▶ _TASK PROMPT_: Please reproduce the material below, word for word, from the line containing "Task: Sort by Merger Announced column header" to the line containing "(x=2344, y=1032)", including both of those lines.

--------------------------------

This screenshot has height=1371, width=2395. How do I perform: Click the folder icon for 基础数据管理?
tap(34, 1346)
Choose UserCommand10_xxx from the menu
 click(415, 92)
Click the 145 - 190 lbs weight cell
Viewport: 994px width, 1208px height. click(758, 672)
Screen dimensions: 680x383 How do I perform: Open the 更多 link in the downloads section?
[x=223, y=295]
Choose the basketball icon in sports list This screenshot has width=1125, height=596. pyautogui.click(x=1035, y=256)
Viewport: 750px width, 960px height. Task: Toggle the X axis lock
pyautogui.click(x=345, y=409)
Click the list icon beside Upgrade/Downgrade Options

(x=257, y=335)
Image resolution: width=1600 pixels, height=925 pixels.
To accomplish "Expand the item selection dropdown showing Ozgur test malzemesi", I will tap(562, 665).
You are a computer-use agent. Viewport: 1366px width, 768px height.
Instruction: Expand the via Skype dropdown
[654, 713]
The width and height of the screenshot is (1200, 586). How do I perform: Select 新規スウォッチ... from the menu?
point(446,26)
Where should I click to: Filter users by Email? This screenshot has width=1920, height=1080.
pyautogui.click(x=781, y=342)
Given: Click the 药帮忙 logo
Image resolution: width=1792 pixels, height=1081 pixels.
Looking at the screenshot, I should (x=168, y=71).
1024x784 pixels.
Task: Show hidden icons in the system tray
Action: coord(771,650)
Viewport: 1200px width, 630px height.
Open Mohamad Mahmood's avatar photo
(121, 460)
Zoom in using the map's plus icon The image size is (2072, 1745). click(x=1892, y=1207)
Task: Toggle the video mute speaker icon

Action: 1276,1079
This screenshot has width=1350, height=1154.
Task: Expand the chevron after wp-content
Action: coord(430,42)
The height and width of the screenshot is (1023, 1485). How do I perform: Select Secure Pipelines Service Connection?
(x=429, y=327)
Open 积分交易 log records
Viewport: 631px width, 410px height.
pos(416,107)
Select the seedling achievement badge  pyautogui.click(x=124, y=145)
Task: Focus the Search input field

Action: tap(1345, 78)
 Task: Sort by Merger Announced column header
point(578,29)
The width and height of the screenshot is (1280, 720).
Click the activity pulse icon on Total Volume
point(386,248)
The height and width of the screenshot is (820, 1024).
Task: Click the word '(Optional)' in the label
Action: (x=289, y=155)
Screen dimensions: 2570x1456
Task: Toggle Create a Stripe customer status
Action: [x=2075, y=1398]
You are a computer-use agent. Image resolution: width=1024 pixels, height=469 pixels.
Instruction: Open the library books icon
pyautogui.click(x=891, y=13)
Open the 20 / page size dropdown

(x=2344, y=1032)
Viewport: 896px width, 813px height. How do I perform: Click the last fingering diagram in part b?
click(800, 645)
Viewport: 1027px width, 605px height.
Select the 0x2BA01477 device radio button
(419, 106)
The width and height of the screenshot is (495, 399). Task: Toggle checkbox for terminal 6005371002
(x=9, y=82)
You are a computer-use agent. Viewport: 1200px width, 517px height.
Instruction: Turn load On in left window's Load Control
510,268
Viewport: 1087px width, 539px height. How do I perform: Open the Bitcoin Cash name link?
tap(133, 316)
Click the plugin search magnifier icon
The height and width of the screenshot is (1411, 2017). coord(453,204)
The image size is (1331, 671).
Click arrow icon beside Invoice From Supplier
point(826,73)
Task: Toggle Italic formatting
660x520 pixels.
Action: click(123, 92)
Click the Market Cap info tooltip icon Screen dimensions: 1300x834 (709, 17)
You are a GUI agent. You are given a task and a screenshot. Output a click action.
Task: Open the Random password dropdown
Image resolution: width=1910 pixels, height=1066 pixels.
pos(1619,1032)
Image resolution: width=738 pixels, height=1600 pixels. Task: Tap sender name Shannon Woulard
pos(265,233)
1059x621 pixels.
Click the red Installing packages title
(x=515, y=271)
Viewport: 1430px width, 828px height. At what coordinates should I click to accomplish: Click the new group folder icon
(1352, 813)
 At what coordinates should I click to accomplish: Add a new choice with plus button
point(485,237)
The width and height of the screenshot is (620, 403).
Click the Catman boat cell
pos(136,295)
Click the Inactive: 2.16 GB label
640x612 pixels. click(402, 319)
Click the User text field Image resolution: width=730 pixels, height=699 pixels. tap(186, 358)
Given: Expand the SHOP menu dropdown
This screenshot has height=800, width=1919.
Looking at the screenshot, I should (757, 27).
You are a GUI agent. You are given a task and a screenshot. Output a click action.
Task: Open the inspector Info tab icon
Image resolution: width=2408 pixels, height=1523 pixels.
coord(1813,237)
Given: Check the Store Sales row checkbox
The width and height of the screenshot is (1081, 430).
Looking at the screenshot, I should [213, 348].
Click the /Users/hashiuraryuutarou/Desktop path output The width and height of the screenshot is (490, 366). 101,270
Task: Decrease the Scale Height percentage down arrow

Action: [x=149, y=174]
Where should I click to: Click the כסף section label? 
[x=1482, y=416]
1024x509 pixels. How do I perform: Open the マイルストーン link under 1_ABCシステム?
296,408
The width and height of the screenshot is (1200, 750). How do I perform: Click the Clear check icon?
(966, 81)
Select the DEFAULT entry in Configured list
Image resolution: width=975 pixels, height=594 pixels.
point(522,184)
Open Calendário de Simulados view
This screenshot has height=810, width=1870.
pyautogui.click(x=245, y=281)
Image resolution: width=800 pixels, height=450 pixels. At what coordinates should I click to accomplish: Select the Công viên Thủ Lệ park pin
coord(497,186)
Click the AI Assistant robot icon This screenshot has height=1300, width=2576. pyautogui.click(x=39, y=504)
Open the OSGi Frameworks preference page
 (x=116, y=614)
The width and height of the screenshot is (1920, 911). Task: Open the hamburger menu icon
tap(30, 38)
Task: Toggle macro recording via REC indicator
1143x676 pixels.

--------------------------------

▶ _RESULT OF THE EXERCISE_:
 Task: Sort by Merger Announced column header
point(578,29)
The width and height of the screenshot is (1280, 720).
Click the activity pulse icon on Total Volume
point(386,248)
The height and width of the screenshot is (820, 1024).
Task: Click the word '(Optional)' in the label
Action: (x=289, y=155)
Screen dimensions: 2570x1456
Task: Toggle Create a Stripe customer status
Action: [x=2075, y=1398]
You are a computer-use agent. Image resolution: width=1024 pixels, height=469 pixels.
Instruction: Open the library books icon
pyautogui.click(x=891, y=13)
Open the 20 / page size dropdown

(x=2344, y=1032)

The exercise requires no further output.